Melas memiliki nilai sakral tinggi karena terkait dengan keberlanjutan hidup manusia. Ritual tersebut mengingatkan masyarakat Riung pada mitos asal-usul tanaman pangan seperti jagung, padi, dan kacang-kacangan yang berasal dari dua leluhur, Raka dan Ruat. Kedua leluhur tersebut dicincang lalu darah dan tulangnya disebar ke kebun, hingga muncul tanaman pangan. Teze, yang mereka anggap sebagai orang tua, diyakini menerima suara tanaman yang mengakui dia sebagai ibu.

Ritus melas hanya boleh dilakukan di kampung adat dan pada waktu khusus, yakni sebelum musim tanam, sekitar akhir Agustus hingga awal Oktober. Melaksanakan ritual tersebut di luar waktu dan tempat yang diatur dianggap berbahaya dan bisa menimbulkan kemarahan leluhur.

Filosofi di balik melas mengajarkan penghormatan pada tanaman pangan sebagai bagian dari tubuh manusia—tulang, daging, dan darah. Penghormatan diwujudkan dalam kebiasaan menjaga makanan agar tidak terbuang sia-sia dan menghargai alam sebagai sumber kehidupan.

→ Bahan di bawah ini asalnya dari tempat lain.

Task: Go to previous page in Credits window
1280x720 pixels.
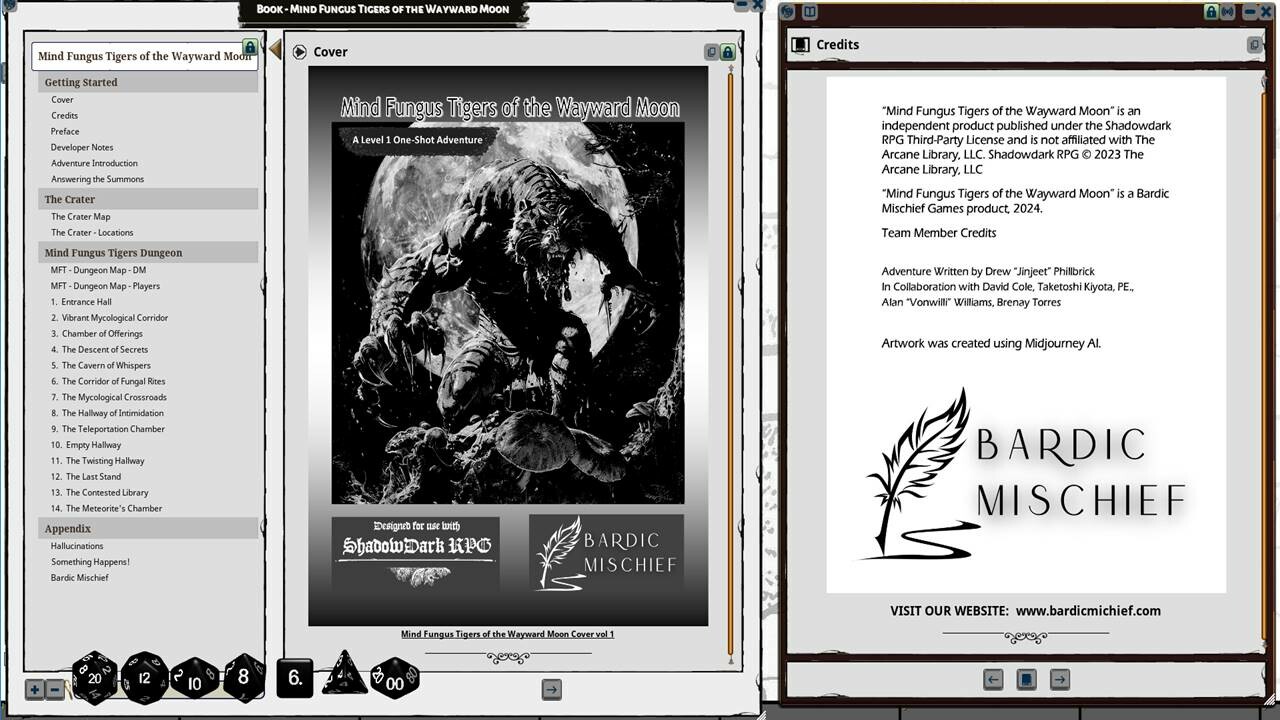Action: click(x=993, y=679)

Drs. Cyrilus Sungga menyatakan pesta adat bukan beban sosial, melainkan sarana meneruskan nilai leluhur agar generasi berikutnya hidup bahagia dan saling berbagi kebahagiaan.

Sementara itu, pegiat budaya Sagi So’a, Drs. Bei Marselinus memaparkan tentang budaya Sagi So’a yang terkait dengan siklus musim tanam. Bulan Revoravo merupakan waktu persiapan lahan, kemudian bulan berburu untuk mengusir hama sebelum masuk bulan tanam Pegatusa.

Pujian terhadap padi juga menjadi bagian penting dalam budaya. Beberapa istilah melukiskan tahapan pertumbuhan padi dan hasil panen yang melimpah, termasuk proses penyimpanan padi di lumbung khusus dan ritual pembagian hasil panen kepada sesama sebagai simbol kebersamaan.

Drs. Bei Marselinus berharap agar orang tua terus melestarikan budaya lisan dan menuliskannya agar dapat diwariskan secara baik kepada generasi berikutnya. Penggalian nilai positif dari budaya perlu dilakukan agar tetap relevan dan menjadi sumber inspirasi kehidupan masyarakat.

Spirit Sagi dan Larik mencerminkan nilai-nilai luhur seperti keberanian, keuletan, semangat juang, persatuan, dan perdamaian.